Monday, 2010-09-06

Some thoughts on Google Wave

When Google announced Wave the hype was immense, it was like everyone took Gmail and squared it and thought it would be that awesome! And basically that’s what the Wave developers thought too. Well I can’t remember what I did but I got an invite and hopped on, and right away realised that there was no-one there. The invite-only start (for performance reasons) limited the appeal and usefulness of Wave.

Because I think it was pretty useful, at least once they got the early kinks worked out. Me and some far-flung mates used it to plan some trips together, and Wave was pretty useful for that. It would have been better with a mobile interface but it was decent.

The thing is, Wave wasn’t the next coming of Gmail, it was the next coming of Microsoft Outlook. Outlook is merely the front-end to Exchange, which does all the boring and useful bits (routing email, planning calendars etc). And sure, it works, but not very well. At my current place of work we have Office Communicator Server (OCS) which is basically MS Live Messenger in a corporate suit. The nice thing about OCS is that it integrates into Exchange, so you can see whether a coworker is online, or in a meeting or whatever.
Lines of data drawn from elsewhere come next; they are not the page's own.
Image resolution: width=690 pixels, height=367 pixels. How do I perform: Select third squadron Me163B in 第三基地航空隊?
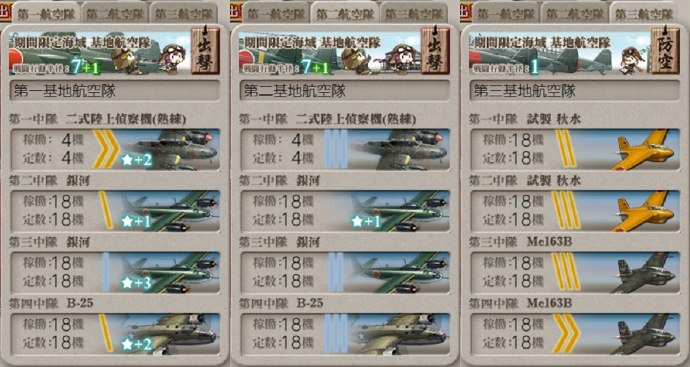tap(575, 273)
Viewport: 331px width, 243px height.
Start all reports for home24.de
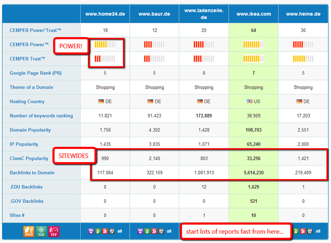tap(120, 231)
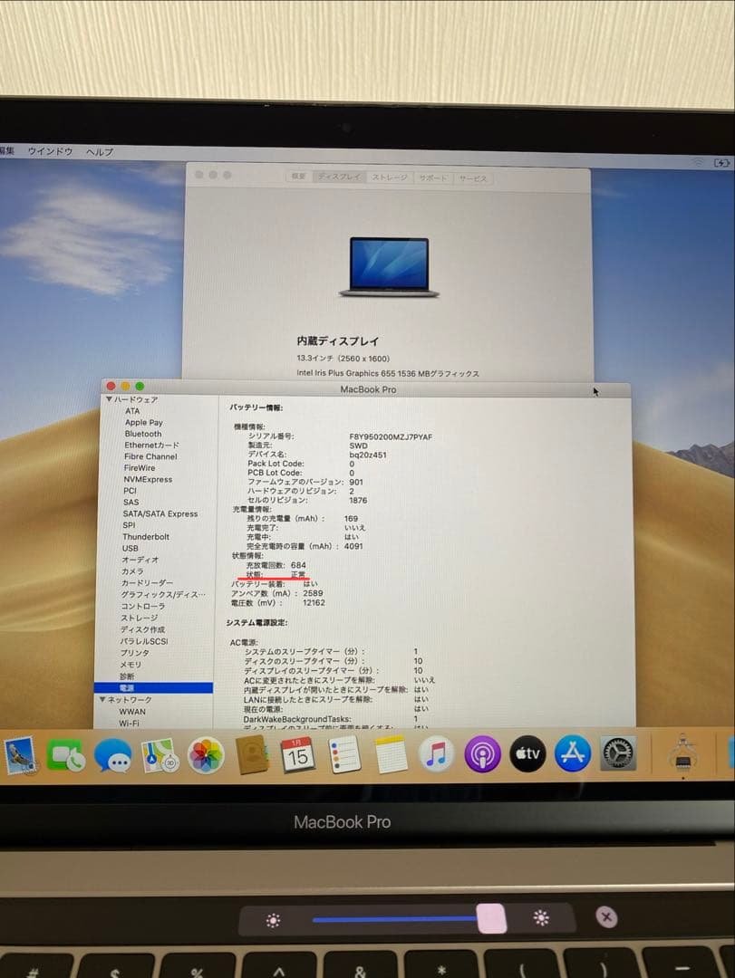Switch to the サポート tab
735x978 pixels.
(x=434, y=178)
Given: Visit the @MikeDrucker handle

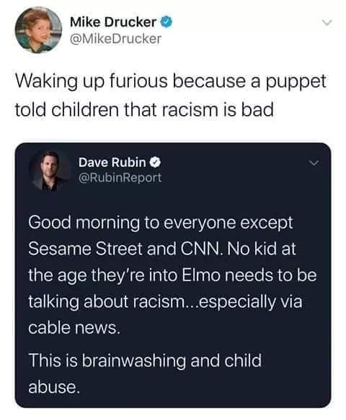Looking at the screenshot, I should 115,39.
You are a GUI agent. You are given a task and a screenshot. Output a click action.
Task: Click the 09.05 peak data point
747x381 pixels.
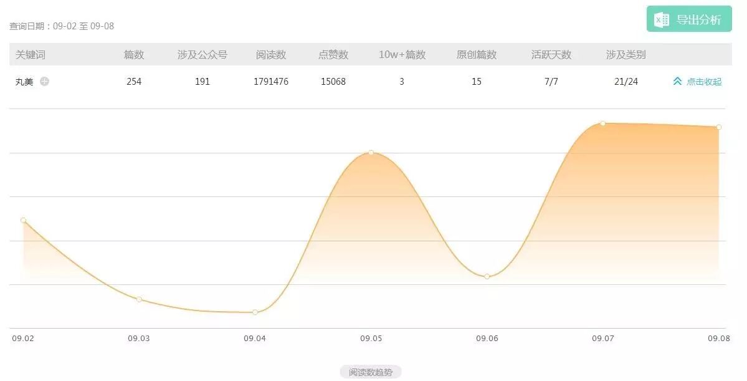click(371, 152)
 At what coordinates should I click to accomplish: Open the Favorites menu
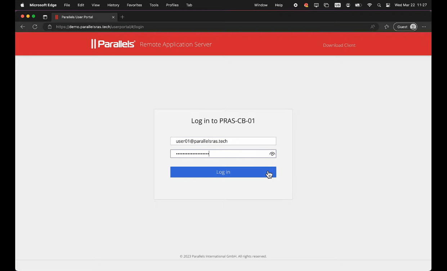coord(134,5)
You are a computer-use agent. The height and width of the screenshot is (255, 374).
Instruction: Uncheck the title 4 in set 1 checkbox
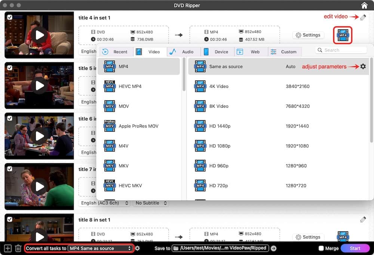(10, 17)
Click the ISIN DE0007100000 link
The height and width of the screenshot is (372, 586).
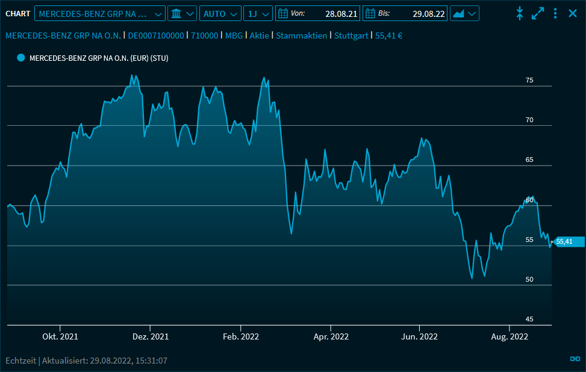(156, 36)
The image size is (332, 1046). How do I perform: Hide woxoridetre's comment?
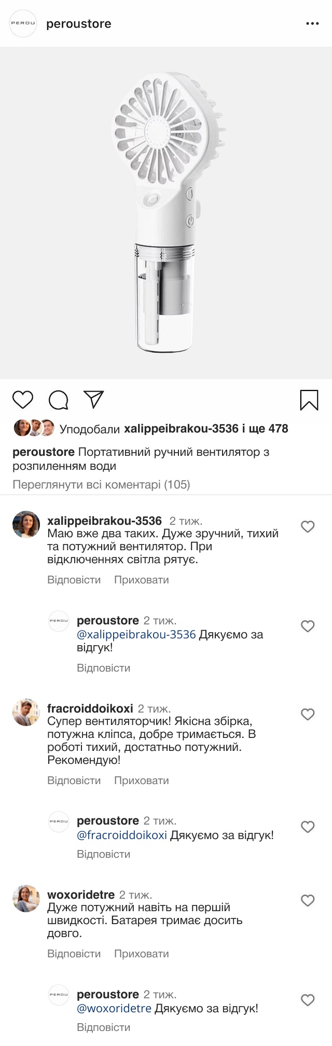tap(141, 954)
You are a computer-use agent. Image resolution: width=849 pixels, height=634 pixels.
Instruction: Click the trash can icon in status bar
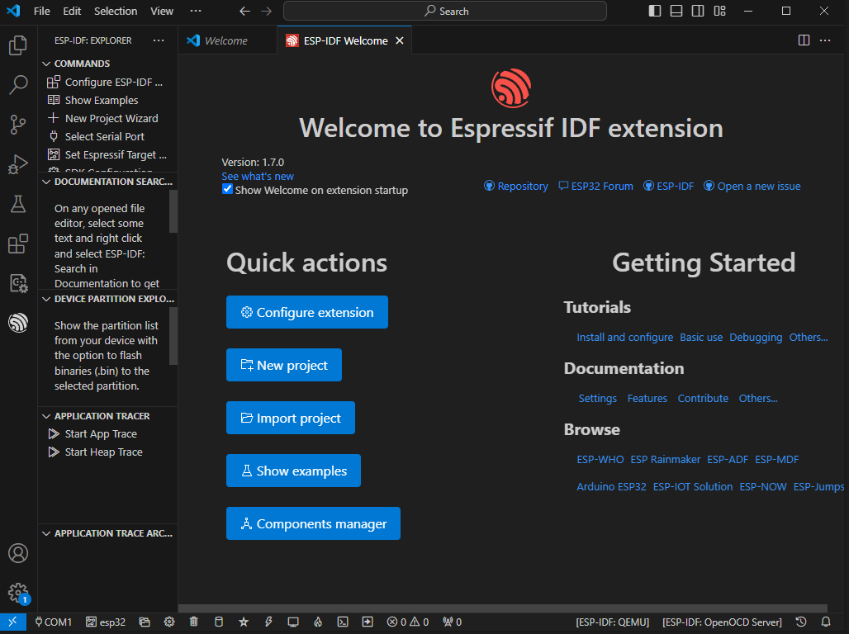[193, 622]
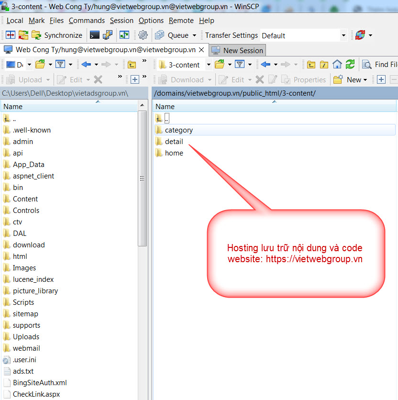Go to remote home directory icon
This screenshot has height=400, width=398.
click(337, 65)
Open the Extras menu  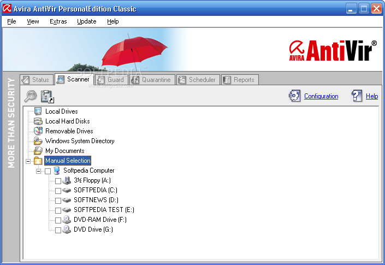click(x=58, y=21)
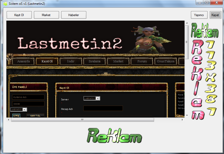The width and height of the screenshot is (224, 154).
Task: Click the green Reklam banner at bottom
Action: tap(114, 136)
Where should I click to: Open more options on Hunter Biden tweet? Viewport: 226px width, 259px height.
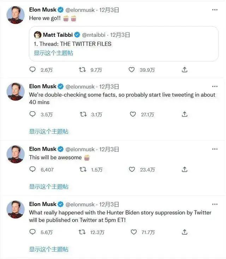coord(215,204)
However, sometimes you want to start from the task, not the person. That’s where Wave began - you had a project, or a trip, or just a task involving some people. It could start with just you and then expand, like a lot of tasks do. However, instead of snowballing into a long mail thread, you actually had the option of keeping Waves clean and on topic.

Wave was flawed - it was before its time, it tried to solve problems that don’t often turn up in the wider world of the web, but which do turn up lots of times within organizations. Maybe Microsoft will learn from Wave and build better collaboration tools than Exchange.